Students, especially the day scholars who have to walk to school, get up very early in the morning. The lessons start at 8:30am and end at 5pm. As for the the boarders who are all girls, the day starts with waking up early in the morning and going to the nearby stream to fetch water for bathing and washing their clothes. After finishing cleanliness, the girls then eat their breakfast and join the rest of the students for the day's activities.
Upon arrival at the school, we were really sad to see the state of water accessibility.
The school only has two plastic tanks that are in bad condition and cannot hold water for long because they leak from the bottom.
"For us to be where we are now, it is only by the grace of God. There has been a water problem for a very long period of time," said Principal Kurgat.
"The two plastic tanks of capacities 5,000 liters each that we bought have not solved our distress of accessing safe water. It is saddening to see students every day going to the stream to fetch unsafe water for their general cleanliness. My heart is burdened with grief for fear of outbreak of waterborne diseases which may be life-threatening to the school at large - especially our students."
When the plastic tanks have some water, it's convenient to retrieve it because they're just a stone's throw from the classrooms. The stream, however, is a bit far and downhill, making it easier to get to but coming back it is very steep - students struggle with their heavy water containers.
"Cases of typhoid have been reported very many times in this area due to drinking contaminated water from unsafe sources available around us," said school cook Philip Kipchumba.
What we can do:
Training on good hygiene habits will be held for two days.
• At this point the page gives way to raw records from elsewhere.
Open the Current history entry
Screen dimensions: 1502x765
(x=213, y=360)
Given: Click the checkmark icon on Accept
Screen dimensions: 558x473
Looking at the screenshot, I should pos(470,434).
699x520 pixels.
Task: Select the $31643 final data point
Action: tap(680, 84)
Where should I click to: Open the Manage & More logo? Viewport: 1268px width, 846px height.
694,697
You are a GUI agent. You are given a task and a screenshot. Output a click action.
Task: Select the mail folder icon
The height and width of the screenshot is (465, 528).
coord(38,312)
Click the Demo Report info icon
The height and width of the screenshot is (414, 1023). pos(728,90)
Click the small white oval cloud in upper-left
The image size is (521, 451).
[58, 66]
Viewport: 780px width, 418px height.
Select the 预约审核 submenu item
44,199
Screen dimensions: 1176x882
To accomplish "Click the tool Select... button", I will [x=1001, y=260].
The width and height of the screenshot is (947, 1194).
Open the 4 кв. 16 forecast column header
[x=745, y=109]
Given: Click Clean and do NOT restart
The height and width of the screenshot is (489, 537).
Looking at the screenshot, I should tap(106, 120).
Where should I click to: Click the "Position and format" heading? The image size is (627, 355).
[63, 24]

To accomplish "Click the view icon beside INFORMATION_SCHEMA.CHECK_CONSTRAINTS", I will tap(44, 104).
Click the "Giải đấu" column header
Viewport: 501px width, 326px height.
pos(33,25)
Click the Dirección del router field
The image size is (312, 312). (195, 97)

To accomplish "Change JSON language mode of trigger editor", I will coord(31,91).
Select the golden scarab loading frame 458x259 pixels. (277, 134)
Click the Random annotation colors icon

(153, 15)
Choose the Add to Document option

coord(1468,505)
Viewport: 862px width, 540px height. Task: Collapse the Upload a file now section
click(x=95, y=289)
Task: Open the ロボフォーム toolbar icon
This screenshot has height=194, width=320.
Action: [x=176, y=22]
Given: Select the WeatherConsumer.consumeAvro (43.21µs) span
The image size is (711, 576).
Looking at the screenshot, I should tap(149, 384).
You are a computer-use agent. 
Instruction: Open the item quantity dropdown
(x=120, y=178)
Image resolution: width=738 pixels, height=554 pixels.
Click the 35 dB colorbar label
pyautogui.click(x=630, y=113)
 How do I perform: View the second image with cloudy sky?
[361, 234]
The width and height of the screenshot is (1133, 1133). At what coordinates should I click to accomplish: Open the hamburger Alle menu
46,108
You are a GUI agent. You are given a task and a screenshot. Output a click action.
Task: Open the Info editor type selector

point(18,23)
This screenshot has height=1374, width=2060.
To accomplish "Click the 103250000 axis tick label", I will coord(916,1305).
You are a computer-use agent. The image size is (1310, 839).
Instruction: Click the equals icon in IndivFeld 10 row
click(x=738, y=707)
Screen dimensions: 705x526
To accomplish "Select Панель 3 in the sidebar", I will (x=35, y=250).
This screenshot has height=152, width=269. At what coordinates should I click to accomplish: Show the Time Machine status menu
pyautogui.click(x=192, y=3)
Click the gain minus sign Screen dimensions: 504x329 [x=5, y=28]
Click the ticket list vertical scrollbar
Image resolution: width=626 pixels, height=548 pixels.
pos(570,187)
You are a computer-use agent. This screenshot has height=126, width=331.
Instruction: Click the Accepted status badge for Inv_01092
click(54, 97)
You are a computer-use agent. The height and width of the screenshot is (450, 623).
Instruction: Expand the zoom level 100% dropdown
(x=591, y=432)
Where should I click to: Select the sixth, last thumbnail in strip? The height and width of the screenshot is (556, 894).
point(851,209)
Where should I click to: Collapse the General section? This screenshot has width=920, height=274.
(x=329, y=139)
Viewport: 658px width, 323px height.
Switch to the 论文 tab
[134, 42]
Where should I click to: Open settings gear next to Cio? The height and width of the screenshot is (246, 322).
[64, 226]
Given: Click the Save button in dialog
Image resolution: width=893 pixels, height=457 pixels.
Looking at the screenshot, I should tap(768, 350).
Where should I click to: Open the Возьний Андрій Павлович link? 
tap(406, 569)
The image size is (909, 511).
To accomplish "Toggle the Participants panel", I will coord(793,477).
The facilitator will use PHAST (participatory hygiene and sanitation transformation), ABCD (asset-based community development), CTC (child to child), lectures, group discussions, and handouts to teach health topics and ways to promote good practices within the school. The CTC method will prepare students to lead other students into healthy habits, as well as kickstart a CTC club for the school.
The training topics will be general hygiene, proper hygiene practices like handwashing with soap, and disposal of garbage. On sanitation, more focus will be on proper human waste disposal, regular cleaning of latrines, and correct use of sanitation facilities.
The school does not have handwashing stations for the students, but only one that belongs to the teachers placed on the ground near the office.
We will deliver two handwashing stations to the school, and the club will fill them with water on a daily basis and make sure there is always a cleaning agent such as soap or ash.
The available latrines for the girls are not enough because they have to wait a long time for each other so as to access the facilities. Comparing the population of the girls and the number of latrines available, which are almost full, there is need for decent ones to enable the girl child to stay in school and pursue her education.
Two triple-door latrines will be constructed with local materials that the school will help gather. Three doors will serve the girls while the other three serve the boys. And with a new source of water on school grounds, students and staff should have enough to keep these new latrines clean.
Rainwater Catchment Tank
A 50,000-liter rainwater catchment tank will help alleviate the water crisis at this school. The school will also help gather the needed materials such as sand, rocks, and water for mixing cement. Once finished, this tank can begin catching rainfall that will be used by the school’s students and staff.
We and the school strongly believe that with this assistance, standards will significantly improve. These higher standards will translate to better academic performance!